What truly intrigued me was the Rivers West Hunting Cape. When it comes to hunting garments, the cape has to be the most primitive and first used, ever since human hunters decided to cover their shoulders with animal skins for more warmth and protection from the elements. The cape actually has been quite popular down through the centuries due to its versatility and "fits-all" manner (there is that painting of George Washington wrapped up in his cape while crossing the Delaware) and makes a very ideal outer layer. Although it seemed to lose popularity with Americans by the 20th Century, I'm aware it remains popular in Europe, especially with hunting guides in the mountains.
Besides the Advanced Waterproof Fleece (AWF), the hooded Rivers West Hunting Cape features a thick Sherpa lining and inside hand-warmer pockets and comes in "Widow Maker" camouflage that no doubt is ideal for a variety of hunting applications, including in a tree-stand. Its design naturally breaks up the human outline and the easily opened front allows for quiet and ready access to hunting arms including bows.

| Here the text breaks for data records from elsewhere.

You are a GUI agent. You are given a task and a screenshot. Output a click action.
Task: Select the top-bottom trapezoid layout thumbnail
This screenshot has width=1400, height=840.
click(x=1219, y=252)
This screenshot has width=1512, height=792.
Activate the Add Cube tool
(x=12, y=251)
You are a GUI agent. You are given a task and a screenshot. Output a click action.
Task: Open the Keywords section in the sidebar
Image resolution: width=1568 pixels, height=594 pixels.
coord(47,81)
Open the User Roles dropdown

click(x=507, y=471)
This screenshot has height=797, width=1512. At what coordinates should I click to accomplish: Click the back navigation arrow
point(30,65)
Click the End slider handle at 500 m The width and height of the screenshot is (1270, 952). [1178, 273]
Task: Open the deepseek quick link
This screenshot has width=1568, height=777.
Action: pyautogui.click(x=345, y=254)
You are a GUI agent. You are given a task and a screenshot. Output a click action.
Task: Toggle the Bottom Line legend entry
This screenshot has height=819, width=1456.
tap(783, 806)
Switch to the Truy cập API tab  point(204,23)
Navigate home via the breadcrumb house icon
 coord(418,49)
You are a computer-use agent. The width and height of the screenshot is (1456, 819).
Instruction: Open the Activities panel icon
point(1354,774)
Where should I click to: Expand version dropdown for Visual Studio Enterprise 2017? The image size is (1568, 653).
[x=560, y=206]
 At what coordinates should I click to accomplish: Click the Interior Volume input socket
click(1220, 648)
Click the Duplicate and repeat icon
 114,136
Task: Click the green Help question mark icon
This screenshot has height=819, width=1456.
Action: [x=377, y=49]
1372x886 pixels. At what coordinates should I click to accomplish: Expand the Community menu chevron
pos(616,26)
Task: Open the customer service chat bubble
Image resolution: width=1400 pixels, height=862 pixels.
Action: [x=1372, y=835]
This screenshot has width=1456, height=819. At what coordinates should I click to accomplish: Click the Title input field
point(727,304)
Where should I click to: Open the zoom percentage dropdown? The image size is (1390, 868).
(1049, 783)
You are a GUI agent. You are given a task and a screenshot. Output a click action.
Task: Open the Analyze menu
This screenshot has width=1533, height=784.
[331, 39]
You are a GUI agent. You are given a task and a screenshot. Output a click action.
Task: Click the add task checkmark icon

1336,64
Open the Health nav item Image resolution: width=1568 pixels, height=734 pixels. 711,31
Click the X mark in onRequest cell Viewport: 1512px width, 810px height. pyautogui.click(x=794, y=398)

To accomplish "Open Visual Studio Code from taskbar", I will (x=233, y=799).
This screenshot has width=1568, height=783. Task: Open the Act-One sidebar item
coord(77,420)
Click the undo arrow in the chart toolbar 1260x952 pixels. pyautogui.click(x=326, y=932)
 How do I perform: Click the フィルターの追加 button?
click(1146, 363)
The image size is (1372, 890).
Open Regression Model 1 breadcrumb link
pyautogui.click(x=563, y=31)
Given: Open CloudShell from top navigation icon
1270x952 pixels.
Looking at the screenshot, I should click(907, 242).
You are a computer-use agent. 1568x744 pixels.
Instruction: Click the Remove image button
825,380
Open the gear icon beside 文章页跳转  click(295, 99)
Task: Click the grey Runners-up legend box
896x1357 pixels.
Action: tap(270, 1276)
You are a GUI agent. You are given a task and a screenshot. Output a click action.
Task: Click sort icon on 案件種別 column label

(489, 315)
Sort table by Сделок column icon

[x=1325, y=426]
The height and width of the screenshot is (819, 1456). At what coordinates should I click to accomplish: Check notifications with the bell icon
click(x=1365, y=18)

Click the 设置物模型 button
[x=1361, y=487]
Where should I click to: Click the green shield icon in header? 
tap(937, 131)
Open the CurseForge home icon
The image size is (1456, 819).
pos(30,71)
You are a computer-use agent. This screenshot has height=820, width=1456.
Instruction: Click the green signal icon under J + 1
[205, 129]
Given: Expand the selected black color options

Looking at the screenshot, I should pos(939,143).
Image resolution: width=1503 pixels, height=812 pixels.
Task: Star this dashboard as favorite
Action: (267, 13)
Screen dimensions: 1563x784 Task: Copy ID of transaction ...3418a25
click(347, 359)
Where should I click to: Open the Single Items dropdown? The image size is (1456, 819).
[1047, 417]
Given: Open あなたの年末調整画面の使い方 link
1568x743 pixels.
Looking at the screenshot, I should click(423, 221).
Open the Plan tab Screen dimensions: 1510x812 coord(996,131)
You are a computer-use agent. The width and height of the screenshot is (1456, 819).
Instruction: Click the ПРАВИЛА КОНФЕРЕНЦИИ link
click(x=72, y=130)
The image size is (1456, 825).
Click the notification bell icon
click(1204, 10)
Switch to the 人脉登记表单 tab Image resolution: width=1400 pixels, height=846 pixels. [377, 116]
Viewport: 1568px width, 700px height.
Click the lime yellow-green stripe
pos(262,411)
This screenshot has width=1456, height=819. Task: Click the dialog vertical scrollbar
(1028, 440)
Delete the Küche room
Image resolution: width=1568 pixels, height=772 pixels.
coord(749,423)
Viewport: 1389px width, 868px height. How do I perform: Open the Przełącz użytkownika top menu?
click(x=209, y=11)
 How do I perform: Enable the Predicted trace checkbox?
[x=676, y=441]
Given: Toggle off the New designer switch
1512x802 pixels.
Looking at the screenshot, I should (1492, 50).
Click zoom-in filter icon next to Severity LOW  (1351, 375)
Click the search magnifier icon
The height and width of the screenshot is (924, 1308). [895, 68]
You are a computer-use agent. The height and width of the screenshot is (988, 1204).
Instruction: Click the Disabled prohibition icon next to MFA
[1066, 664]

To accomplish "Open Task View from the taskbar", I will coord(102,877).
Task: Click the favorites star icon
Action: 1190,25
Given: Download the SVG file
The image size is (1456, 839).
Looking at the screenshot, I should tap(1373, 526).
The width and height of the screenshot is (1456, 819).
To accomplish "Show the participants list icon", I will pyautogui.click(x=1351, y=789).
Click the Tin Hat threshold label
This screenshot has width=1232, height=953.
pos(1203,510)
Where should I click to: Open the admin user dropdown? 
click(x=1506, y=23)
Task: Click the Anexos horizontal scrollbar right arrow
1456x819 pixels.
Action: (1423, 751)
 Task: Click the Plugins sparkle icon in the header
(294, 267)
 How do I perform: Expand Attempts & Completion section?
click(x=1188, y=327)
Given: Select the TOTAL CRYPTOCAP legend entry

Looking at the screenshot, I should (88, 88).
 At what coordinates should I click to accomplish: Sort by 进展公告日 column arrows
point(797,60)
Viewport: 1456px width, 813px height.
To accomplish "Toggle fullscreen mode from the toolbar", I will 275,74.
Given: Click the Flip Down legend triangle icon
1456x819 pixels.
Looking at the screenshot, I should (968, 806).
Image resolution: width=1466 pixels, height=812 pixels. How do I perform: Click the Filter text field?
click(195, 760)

Weighing only 3.5 pounds, the cape rolls up to fit compactly on a daypack, and is there whenever needed. It has proven to be handy not only for deer, turkey and predator hunting, but also very ideal in a waterfowl blind. I'm into staying warm and dry.
Rivers West also offers a line of "Concealed Carry" outer garments for men and women, as well as a whole line designed for fishing and kayaking/canoeing, and even waterproof blankets. For more information on Rivers West, go to www.riverswest.com
I'm real pleased the luck of the draw brought my Queen of Hearts out of the hat, because she introduced me to new and very dependable outdoor gear.